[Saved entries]
* * *

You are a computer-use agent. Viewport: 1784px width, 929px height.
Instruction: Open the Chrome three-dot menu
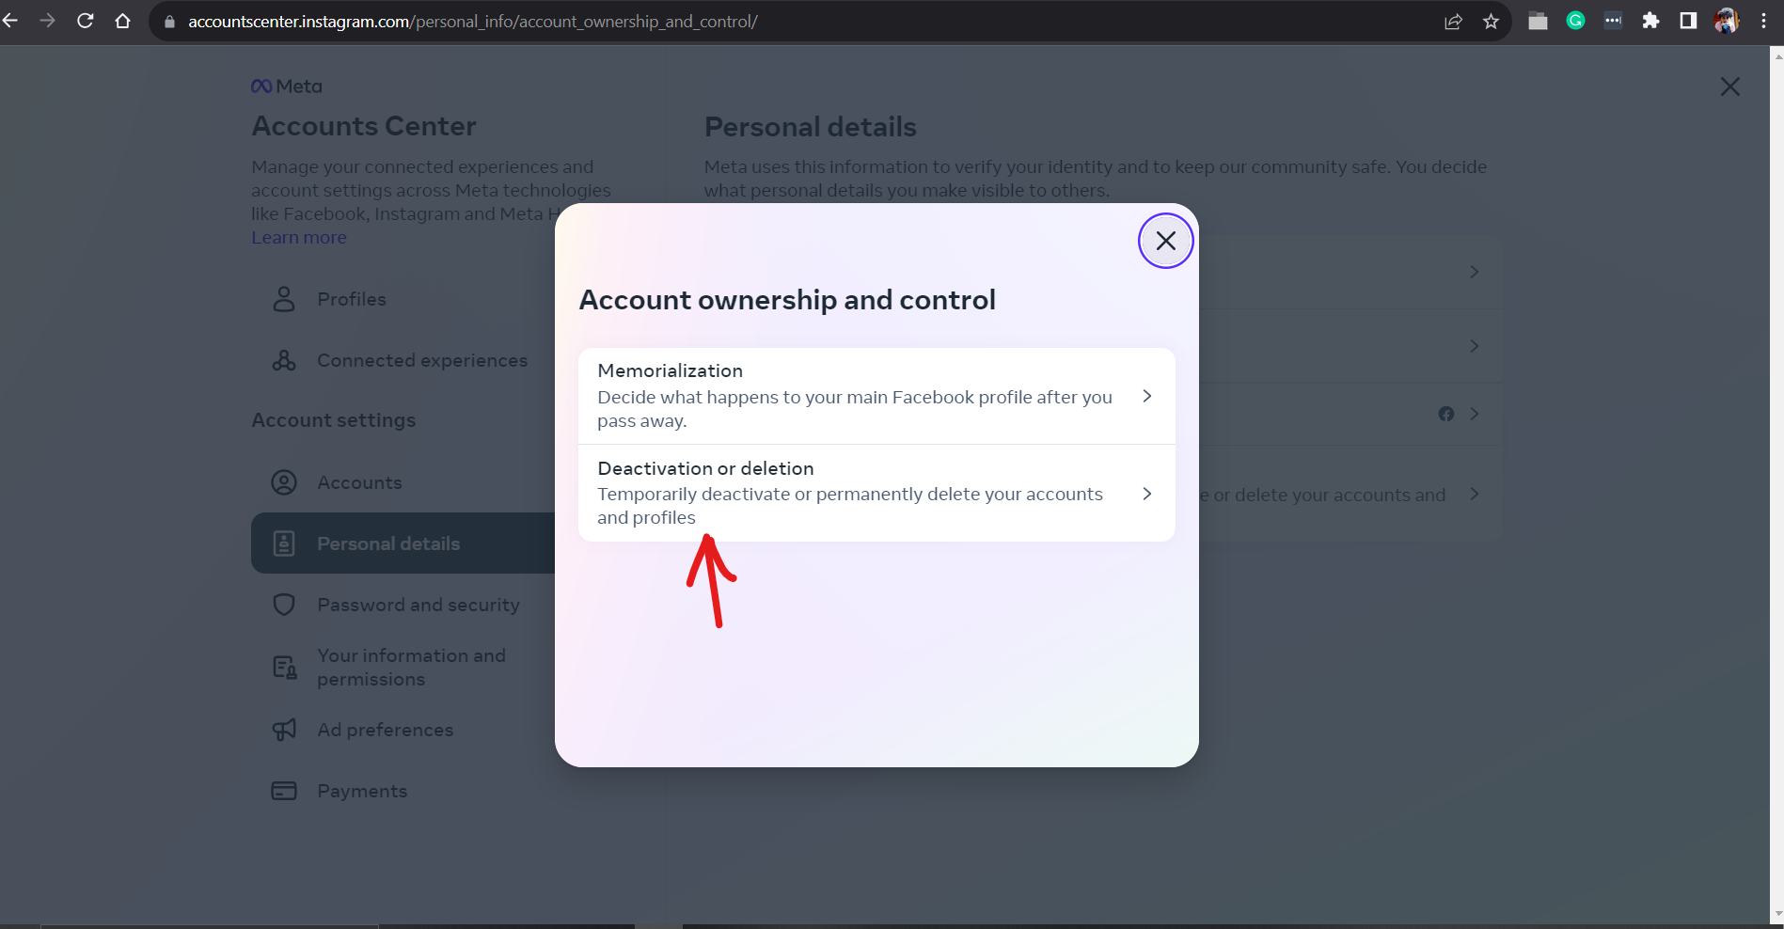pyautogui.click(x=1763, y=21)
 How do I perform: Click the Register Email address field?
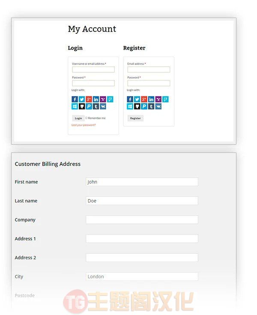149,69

* * *

__EXERCISE__:
Set the pictures aside and transcribe the data above exactly.

__WRITTEN RESPONSE__:
You are a computer-use agent. Viewport: 1784px width, 929px height.
Instruction: Open the Chrome three-dot menu
pyautogui.click(x=1763, y=21)
 How do I perform: Click the Register Email address field?
149,69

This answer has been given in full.